I have an executable which I am using to extract the data related to runtime of all the CUDA kernels that are involved in my application.
Looking at the data, I see that there are many of your internal kernels (for example pooling_fw_4d_kernel, offset_vector_kernel(float*, float*, float*, long, long, long, bool, int, int), etc.).
My question here is: If I have my kernel, say “myKernel” being invoked in the application at some point, and the data regarding its start and end (time in ns) can be found; does this start and end time take into account the internal kernels being used?
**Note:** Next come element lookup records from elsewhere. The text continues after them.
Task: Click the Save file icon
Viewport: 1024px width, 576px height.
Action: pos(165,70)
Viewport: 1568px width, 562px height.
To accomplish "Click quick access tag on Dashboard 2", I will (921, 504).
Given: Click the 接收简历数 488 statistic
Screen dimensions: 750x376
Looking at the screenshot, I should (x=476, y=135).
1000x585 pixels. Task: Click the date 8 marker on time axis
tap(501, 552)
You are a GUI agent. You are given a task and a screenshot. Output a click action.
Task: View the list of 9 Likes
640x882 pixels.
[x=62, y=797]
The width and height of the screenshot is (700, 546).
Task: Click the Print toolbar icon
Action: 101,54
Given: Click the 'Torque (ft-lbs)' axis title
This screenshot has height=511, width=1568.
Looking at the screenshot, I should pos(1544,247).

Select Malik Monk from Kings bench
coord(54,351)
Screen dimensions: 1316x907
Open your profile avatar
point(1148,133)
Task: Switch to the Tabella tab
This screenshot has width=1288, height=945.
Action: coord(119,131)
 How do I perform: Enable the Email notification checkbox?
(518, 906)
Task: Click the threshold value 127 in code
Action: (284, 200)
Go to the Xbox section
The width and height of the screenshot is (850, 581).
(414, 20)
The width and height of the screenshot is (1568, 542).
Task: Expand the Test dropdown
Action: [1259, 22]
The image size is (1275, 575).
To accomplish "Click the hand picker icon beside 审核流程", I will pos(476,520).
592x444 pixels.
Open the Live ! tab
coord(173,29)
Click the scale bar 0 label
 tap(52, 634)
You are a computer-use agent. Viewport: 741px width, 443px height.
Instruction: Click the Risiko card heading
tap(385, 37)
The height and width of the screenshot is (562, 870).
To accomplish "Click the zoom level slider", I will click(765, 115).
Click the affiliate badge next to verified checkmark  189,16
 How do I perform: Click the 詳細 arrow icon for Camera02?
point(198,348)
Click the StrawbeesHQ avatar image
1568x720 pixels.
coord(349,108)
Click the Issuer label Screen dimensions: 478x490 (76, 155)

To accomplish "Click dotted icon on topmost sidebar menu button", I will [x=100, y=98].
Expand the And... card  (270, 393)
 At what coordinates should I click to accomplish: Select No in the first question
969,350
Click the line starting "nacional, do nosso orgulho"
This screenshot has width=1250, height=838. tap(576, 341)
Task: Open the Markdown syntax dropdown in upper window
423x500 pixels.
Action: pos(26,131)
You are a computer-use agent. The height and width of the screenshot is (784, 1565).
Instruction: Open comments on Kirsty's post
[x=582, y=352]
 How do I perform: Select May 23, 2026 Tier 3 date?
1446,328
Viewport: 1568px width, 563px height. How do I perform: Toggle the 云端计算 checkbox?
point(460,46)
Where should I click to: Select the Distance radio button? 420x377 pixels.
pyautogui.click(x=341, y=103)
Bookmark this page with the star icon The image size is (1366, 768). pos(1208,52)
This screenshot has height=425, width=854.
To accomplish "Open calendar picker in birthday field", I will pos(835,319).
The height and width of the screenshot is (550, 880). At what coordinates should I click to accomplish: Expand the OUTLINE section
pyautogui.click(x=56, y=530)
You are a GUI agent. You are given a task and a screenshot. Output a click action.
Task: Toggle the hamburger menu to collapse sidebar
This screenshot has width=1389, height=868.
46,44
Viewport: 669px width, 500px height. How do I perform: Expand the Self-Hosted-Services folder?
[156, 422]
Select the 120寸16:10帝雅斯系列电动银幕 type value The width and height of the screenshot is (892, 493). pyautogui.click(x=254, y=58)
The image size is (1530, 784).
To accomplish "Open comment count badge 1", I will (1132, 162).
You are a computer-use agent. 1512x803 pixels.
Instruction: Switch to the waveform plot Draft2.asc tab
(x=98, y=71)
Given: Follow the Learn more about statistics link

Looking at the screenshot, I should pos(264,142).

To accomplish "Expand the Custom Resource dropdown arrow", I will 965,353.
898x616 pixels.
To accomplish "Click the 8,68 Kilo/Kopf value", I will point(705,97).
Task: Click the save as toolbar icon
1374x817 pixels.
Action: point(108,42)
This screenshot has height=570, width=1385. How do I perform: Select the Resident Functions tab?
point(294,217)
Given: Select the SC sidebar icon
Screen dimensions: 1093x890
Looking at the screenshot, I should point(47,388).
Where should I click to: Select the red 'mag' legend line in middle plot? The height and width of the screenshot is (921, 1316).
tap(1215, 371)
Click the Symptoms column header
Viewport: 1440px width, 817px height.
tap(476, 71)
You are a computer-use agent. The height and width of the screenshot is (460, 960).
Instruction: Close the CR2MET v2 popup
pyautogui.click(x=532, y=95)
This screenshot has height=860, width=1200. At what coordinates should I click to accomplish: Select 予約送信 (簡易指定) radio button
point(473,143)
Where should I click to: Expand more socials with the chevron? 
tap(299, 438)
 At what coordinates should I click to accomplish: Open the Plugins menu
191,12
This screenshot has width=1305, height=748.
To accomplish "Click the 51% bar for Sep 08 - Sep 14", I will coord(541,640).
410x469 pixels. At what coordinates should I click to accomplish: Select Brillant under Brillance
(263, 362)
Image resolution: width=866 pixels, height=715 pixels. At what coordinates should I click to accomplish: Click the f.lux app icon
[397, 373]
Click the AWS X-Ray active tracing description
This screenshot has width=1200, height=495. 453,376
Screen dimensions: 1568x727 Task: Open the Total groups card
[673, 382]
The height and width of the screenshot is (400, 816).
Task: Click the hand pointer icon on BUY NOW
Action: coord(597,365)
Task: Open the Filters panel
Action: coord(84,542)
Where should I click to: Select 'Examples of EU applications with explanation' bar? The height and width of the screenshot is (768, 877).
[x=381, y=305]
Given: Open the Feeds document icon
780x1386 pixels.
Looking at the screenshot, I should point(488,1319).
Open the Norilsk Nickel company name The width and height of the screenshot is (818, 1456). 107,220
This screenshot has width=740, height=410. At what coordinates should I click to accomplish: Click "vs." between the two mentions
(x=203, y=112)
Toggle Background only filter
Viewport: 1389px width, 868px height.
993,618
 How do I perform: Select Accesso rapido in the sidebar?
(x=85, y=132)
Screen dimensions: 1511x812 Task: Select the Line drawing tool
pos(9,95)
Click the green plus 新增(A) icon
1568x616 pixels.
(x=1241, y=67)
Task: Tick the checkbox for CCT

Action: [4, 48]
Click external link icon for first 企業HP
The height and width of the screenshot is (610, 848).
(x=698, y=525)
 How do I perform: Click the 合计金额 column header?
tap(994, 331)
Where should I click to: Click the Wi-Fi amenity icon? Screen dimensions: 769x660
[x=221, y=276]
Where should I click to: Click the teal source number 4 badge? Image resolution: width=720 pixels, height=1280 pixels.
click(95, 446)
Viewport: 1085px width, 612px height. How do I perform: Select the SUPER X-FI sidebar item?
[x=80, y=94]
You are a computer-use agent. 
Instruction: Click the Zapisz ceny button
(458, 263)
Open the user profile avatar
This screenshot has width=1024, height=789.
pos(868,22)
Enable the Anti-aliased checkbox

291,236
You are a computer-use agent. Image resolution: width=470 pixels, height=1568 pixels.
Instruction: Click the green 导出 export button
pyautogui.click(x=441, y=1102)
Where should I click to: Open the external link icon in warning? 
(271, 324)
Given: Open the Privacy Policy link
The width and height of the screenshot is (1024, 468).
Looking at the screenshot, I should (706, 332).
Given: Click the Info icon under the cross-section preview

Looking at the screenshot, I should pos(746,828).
Also, in the CUPTI_ACTIVITY_KIND_KERNEL table from the sqlite report, I see that for any of my own kernels in my application appears twice in the table StringIds (when I try to match the name of the kernel with the string id shortName). Like I would see something like this:
In the table StringIds:
id || value
789 || myKernel(int* , double const*)
790 || myKernel
From above snippet, which entry do I use to get exact information about the time to get the runtime of the kernel that I am looking for.
If I am looking for the start point in runtime of my application where myKernel started execution, including all the internal kernel calls that cuDNN or cuBLAS might have made, till the end when the kernel and all related activities to it were stopped (the end time of that kernel), which entry should I be using?
Please point me to the correct resource for this!